_WORKING DATA_
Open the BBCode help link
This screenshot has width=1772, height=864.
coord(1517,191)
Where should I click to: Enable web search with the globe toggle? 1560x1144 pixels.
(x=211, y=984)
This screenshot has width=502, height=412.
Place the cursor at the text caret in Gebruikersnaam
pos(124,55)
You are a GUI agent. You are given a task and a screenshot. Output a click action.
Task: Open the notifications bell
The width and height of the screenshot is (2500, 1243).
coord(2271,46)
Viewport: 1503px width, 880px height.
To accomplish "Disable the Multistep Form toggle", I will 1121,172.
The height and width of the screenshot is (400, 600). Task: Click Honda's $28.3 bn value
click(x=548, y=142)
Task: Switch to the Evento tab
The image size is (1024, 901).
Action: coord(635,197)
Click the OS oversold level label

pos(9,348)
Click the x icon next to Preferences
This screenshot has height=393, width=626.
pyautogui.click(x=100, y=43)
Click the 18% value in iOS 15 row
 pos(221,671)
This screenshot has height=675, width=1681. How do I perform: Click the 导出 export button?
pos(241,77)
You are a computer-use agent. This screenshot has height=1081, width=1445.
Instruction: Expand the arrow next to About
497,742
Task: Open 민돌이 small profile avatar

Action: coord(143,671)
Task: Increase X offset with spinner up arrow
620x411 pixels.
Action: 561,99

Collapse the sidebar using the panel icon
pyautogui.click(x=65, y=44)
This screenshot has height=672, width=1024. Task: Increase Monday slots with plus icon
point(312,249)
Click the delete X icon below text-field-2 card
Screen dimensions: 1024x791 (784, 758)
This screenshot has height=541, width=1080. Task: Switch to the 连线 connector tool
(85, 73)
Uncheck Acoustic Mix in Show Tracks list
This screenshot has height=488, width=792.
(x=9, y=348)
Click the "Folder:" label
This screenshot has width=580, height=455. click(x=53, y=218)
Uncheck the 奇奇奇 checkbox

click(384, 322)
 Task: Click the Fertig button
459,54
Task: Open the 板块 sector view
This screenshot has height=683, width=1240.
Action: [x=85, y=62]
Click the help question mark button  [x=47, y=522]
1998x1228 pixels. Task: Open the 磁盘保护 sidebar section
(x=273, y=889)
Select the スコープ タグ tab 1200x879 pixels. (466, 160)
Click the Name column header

_YOUR INSTRUCTIONS_
Reproduce every line of the listing above verbatim.

_SOLUTION TO THE PROBLEM_
Open the BBCode help link
This screenshot has width=1772, height=864.
coord(1517,191)
Where should I click to: Enable web search with the globe toggle? 1560x1144 pixels.
(x=211, y=984)
This screenshot has width=502, height=412.
Place the cursor at the text caret in Gebruikersnaam
pos(124,55)
You are a GUI agent. You are given a task and a screenshot. Output a click action.
Task: Open the notifications bell
The width and height of the screenshot is (2500, 1243).
coord(2271,46)
Viewport: 1503px width, 880px height.
To accomplish "Disable the Multistep Form toggle", I will 1121,172.
The height and width of the screenshot is (400, 600). Task: Click Honda's $28.3 bn value
click(x=548, y=142)
Task: Switch to the Evento tab
The image size is (1024, 901).
Action: coord(635,197)
Click the OS oversold level label

pos(9,348)
Click the x icon next to Preferences
This screenshot has height=393, width=626.
pyautogui.click(x=100, y=43)
Click the 18% value in iOS 15 row
 pos(221,671)
This screenshot has height=675, width=1681. How do I perform: Click the 导出 export button?
pos(241,77)
You are a computer-use agent. This screenshot has height=1081, width=1445.
Instruction: Expand the arrow next to About
497,742
Task: Open 민돌이 small profile avatar

Action: coord(143,671)
Task: Increase X offset with spinner up arrow
620x411 pixels.
Action: 561,99

Collapse the sidebar using the panel icon
pyautogui.click(x=65, y=44)
This screenshot has height=672, width=1024. Task: Increase Monday slots with plus icon
point(312,249)
Click the delete X icon below text-field-2 card
Screen dimensions: 1024x791 (784, 758)
This screenshot has height=541, width=1080. Task: Switch to the 连线 connector tool
(85, 73)
Uncheck Acoustic Mix in Show Tracks list
This screenshot has height=488, width=792.
(x=9, y=348)
Click the "Folder:" label
This screenshot has width=580, height=455. click(x=53, y=218)
Uncheck the 奇奇奇 checkbox

click(384, 322)
 Task: Click the Fertig button
459,54
Task: Open the 板块 sector view
This screenshot has height=683, width=1240.
Action: [x=85, y=62]
Click the help question mark button  [x=47, y=522]
1998x1228 pixels. Task: Open the 磁盘保护 sidebar section
(x=273, y=889)
Select the スコープ タグ tab 1200x879 pixels. (466, 160)
Click the Name column header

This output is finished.